Omit every picture, then return each line of the data below exactly.
------------------------------------------------------------------------
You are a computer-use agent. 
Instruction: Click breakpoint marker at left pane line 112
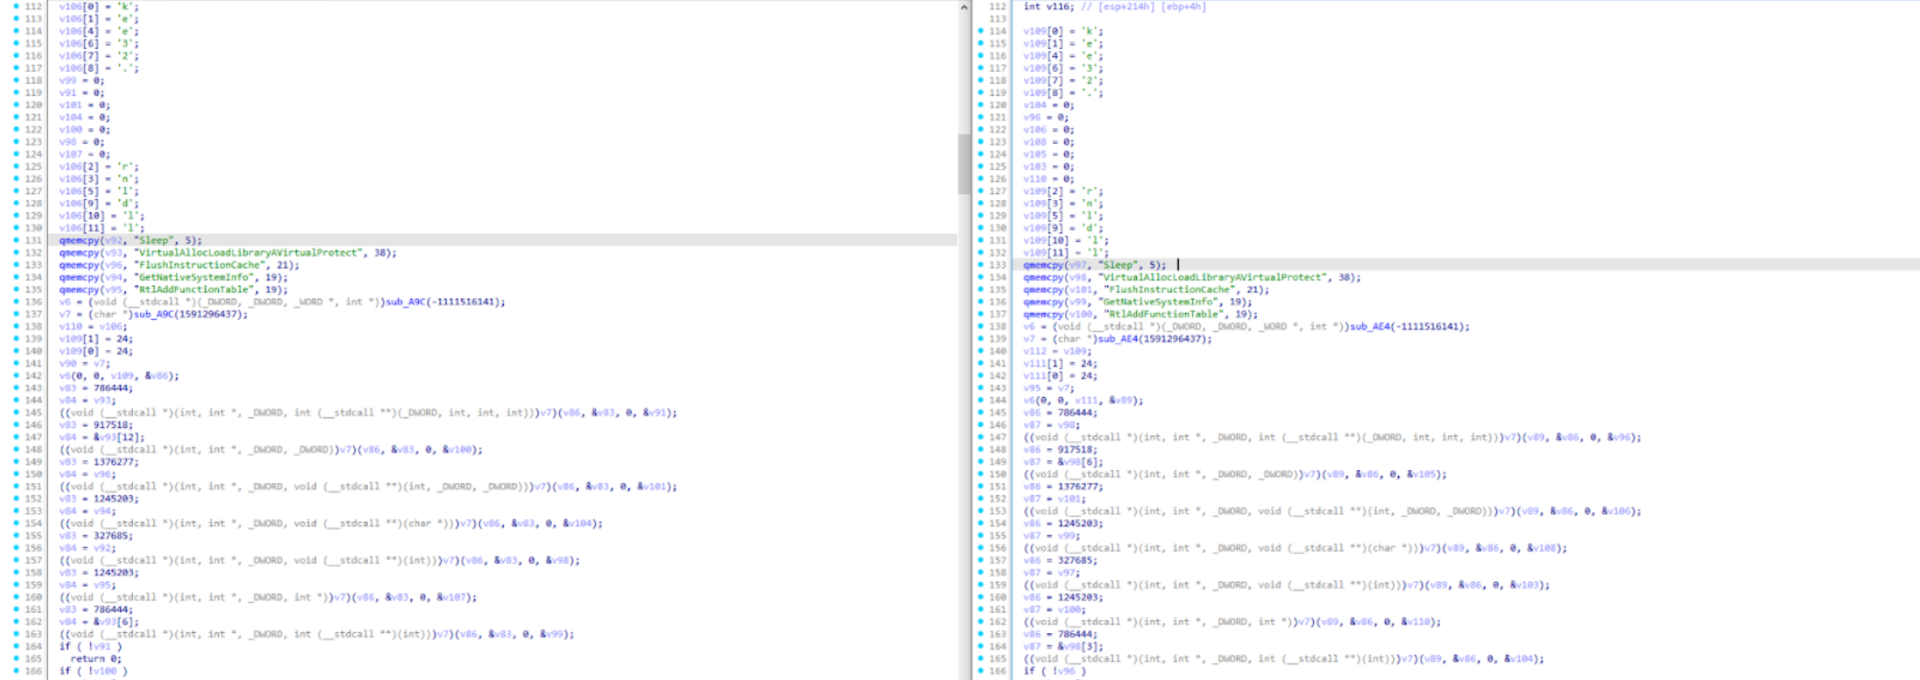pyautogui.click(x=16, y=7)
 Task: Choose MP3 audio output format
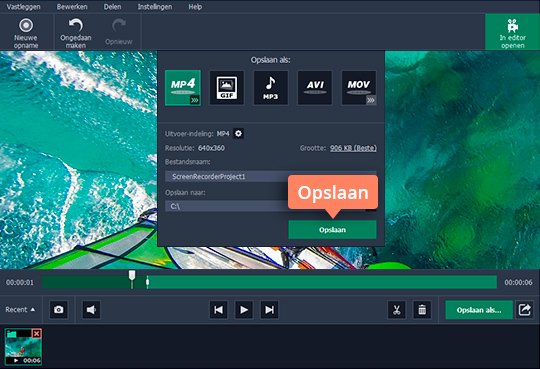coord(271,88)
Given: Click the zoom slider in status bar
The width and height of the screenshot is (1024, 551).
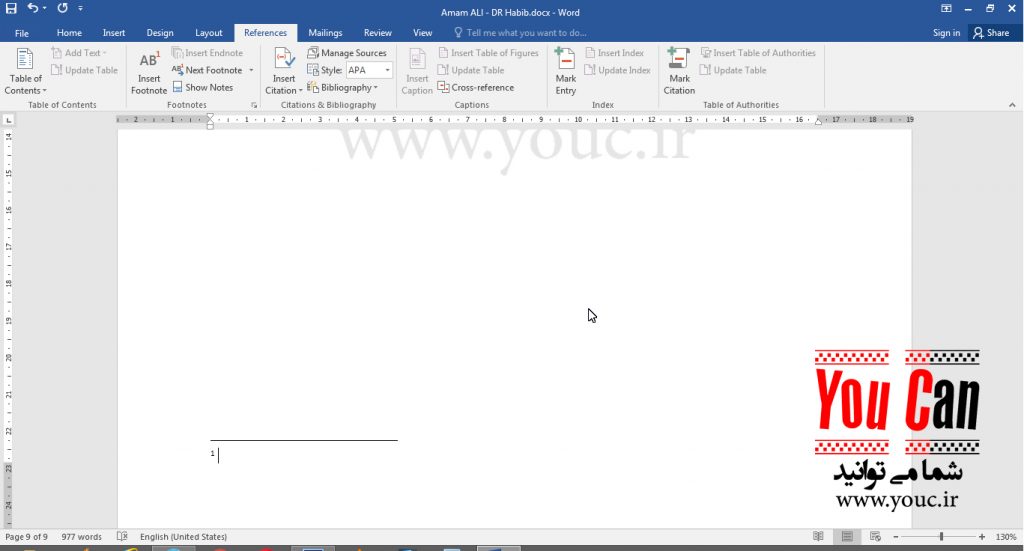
------------------------------------------------------------------------
• WRITTEN RESPONSE:
You are a computer-use agent. 
Instruction: Click breakpoint marker at left pane line 112
pyautogui.click(x=16, y=7)
 Task: Choose MP3 audio output format
coord(271,88)
Given: Click the zoom slider in status bar
The width and height of the screenshot is (1024, 551).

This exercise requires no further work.